Der vergessene Anspruch der Transparenz
Dabei sollte man daran erinnern, dass ausgerechnet jene Parteien so handeln, die sich in Wahlkämpfen die Förderung von Transparenz und einer demokratischen Erneuerung auf die Fahnen geschrieben hatten. Nach den Wahlen geschieht auf diesem Feld jedoch recht wenig. Vor allem bei der Frage, wie man mit Kritik umgeht, zeigt sich, dass Blau-Rot-Grün sich zwar von den Ansprüchen her, aber nicht in der alltäglichen Realpolitik von seinen Vorgängern unterscheidet.
Demokratie und Transparenz sind bloße Worthülsen, wenn man sie nicht dauerhaft und unabhängig von den eigenen parteipolitischen Interessen verteidigt.“
Im Fall von Déi Gréng ist die Lücke zwischen Anspruch und Wirklichkeit indes am deutlichsten. Im Wahlprogramm von 2018 fordert die Partei nämlich, die demokratischen Institutionen zu stärken und, ganz konkret, dass man „die Kommissionssitzungen des Parlaments öffentlich abhalten“ soll. In der politischen Praxis verhindert die gleiche Partei jetzt aber bereits, dass eine wortwörtliche Abschrift von Ausschusssitzungen angefertigt wird, nur weil eine grüne Ministerin politisch in der Schusslinie steht.

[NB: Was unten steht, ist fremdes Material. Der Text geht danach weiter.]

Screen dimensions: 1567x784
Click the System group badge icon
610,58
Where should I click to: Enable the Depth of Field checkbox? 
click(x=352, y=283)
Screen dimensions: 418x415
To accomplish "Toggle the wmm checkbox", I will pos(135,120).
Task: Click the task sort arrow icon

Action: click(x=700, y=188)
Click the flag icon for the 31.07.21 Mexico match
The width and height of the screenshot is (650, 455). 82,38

Auch die LSAP hatte diese Forderung im Wahlprogramm stehen. Jetzt, wo die Koalitionsparteien beweisen könnten, dass sie ihren Einsatz für mehr Transparenz ernst meinen, setzen sie aber lieber auf Aussitzen, politisches Taktieren und Verschwiegenheit. Dabei stehen die demokratischen Prinzipien gerade dann auf dem Spiel, wenn man selbst in der Verantwortung steht und sie dem politischen Gegner verweigert. Demokratie und Transparenz sind bloße Worthülsen, wenn man sie nicht dauerhaft und unabhängig von den eigenen parteipolitischen Interessen verteidigt.
Das Recht der interessierten Öffentlichkeit
Vordergründig ging es am Dienstag um die Frage, ob die Ministerin bei der Vergabe einer Genehmigung für ihren Parteifreund Roberto Traversini in allen Punkten richtig gehandelt hat. Politisch gibt es dazu unterschiedliche Positionen. Diese werden zwar am Donnerstag im Plenum noch einmal Thema sein. Doch den substanziellen Diskussionen im Ausschuss hat Blau-Rot-Grün vorläufig den Stecker gezogen. Vor diesem Hintergrund dürfte die Debatte im Plenum auch noch mehr von parteipolitischer Polemik geprägt sein als ohnehin schon.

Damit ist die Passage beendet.